How Big Data Technology Is Transforming Agriculture

Without the agricultural industry and its farmers, we would not have access to the delicious variety of fruits, vegetables, and meats that make for memorable meals. Agriculture, like many other major industries, has been significantly influenced by technology. Let’s examine in detail how big data contributes to changes in agricultural practices.

Drone-Distributed Sensors Monitor Crop Conditions

A research team at the King Abdullah University of Science and Technology (KAUST) in Saudi Arabia has devised methods for inspecting the characteristics of crops by dropping sensors from drones. One of the devices is a stretchable sensor that monitors plant growth changes to the micrometer level.

The other is called a PlantCopter, and it measures temperature and humidity as it spirals through the air in a corkscrew pattern. In most cases, its design allows it to adhere naturally to leaves and other plant parts. Even if a PlantCopter fails to attach to a crop, the system is cost-effective enough that such an outcome is not prohibitively expensive, according to the project’s creators.

Other commercially available monitoring systems require manual placement of equipment, and sensors frequently do not communicate with one another. If they have communication capabilities, the cost of these systems increases significantly.

In this new configuration, sensors transmit data for an average of 151 days. The collected data is then transmitted to nearby drones or smartphone users who can analyze the information and make any necessary adjustments to farming techniques. The ability to view such detailed metrics in a streamlined manner saves farmers time, labor, and money.

Foresight Modeling Helps Farmers Anticipate the Future

A consistent aspect of farming is that it is fraught with danger. Farmers may spend a substantial amount of money on crops that do not perform as expected, or they may experience severe droughts with negative and lasting effects. Obviously, it is impossible to predict the future with absolute certainty, but some experts believe that big data could improve our ability to foresee the future.

Scientists who specialize in integrated modeling at International Center for Tropical Agriculture (CIAT), a CGIAR-affiliated research center, could make groundbreaking advances. CGIAR is a global partnership of individuals working toward food security in the future. CIAT addresses hunger, poverty, and nutrition by increasing the efficiency of agricultural systems.

Decision and Policy Analysis (DAPA) is a division of CIAT that uses integrated modeling techniques to calculate the impact of climate change and water resources on agriculture using foresight scenarios. It employs mathematics to predict the plausibility of potential outcomes, such as if certain factors remain constant while others, such as the rate of technology adoption in agriculture, change.

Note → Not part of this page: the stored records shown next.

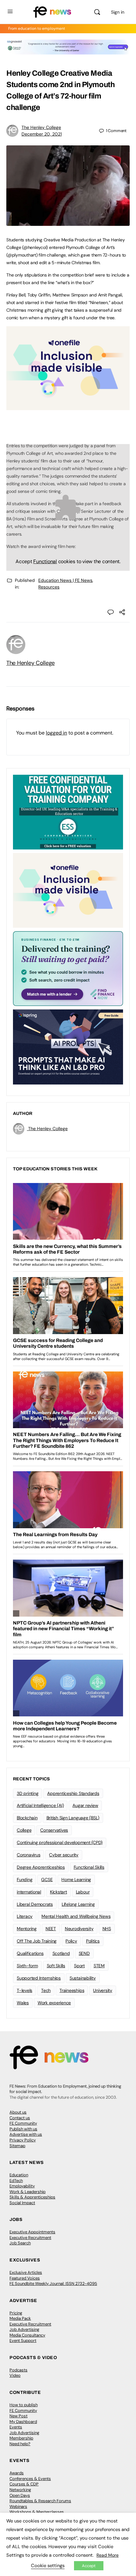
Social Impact (22, 2202)
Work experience (54, 2003)
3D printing (27, 1793)
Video (15, 2375)
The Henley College (41, 127)
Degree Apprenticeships (41, 1867)
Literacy (25, 1916)
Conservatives (54, 1830)
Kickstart (58, 1892)
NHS (106, 1928)
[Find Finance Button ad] (68, 968)
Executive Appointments (32, 2232)
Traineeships (71, 1990)
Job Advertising (24, 2329)
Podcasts (18, 2370)
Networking (20, 2489)
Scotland (61, 1953)
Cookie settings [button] (48, 2565)
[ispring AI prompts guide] (68, 1046)
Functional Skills (89, 1867)
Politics (93, 1941)
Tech (46, 1990)
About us (18, 2112)
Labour (83, 1892)
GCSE (47, 1879)
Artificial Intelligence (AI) (40, 1805)
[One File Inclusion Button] (68, 407)
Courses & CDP (24, 2484)
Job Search (20, 2243)
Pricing (15, 2313)
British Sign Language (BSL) (73, 1818)
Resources (48, 587)
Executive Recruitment (30, 2237)
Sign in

Artificial intelligence (AI) can perform certain tasks better than humans, including image analysis and disease diagnosis. This is partially due to the efficiency and precision with which it operates. Similar to other applications of integrated modeling, this one provides results more quickly than humans could without technology. In addition, the results aid farmers in making informed investment decisions.

Real-Time Livestock Health Tracking Could Reduce Widespread Illnesses

Any farmer who has ever witnessed a fatal disease ravage a herd of livestock knows how devastating it is to suddenly lose a significant percentage of cattle from a previously healthy herd. Despite the best efforts of those caring for the animals, it is not always possible to recognize the symptoms of diseases early enough to prevent fatalities.

Nonetheless, a trial in New South Wales, Australia, may pave the way for a healthier future for livestock. About 10,000 cattle in New South Wales will receive Bluetooth-enabled ear tag monitors with a range of approximately 300 meters.

By utilizing readers that interpret the data transmitted by the monitoring devices, farmers could receive earlier warnings of potential diseases and more precise health indicators. All collected data is stored in the cloud, enabling straightforward analysis in the future. In addition, farmers can receive mobile alerts regarding individual animals that may be in distress based on biometric data, such as grazing patterns.

The chief executive officer of HerdDogg, the company that developed the tracking system, notes that this technology is less expensive than other alternatives for the beef industry. In addition to improving animal welfare, it may also reduce labor costs.

Data Analysis Facilitates Multiple Benefits

The preceding examples provide a fascinating overview of ways to apply big data to farming that could radically alter the livelihoods of farmers and the agriculture industry. Some of the aforementioned initiatives are still in their infancy, but the scientists involved are eager to experiment with new methods of implementing the technology. Consequently, future pairings of agriculture and big data should yield benefits that have yet to be discovered.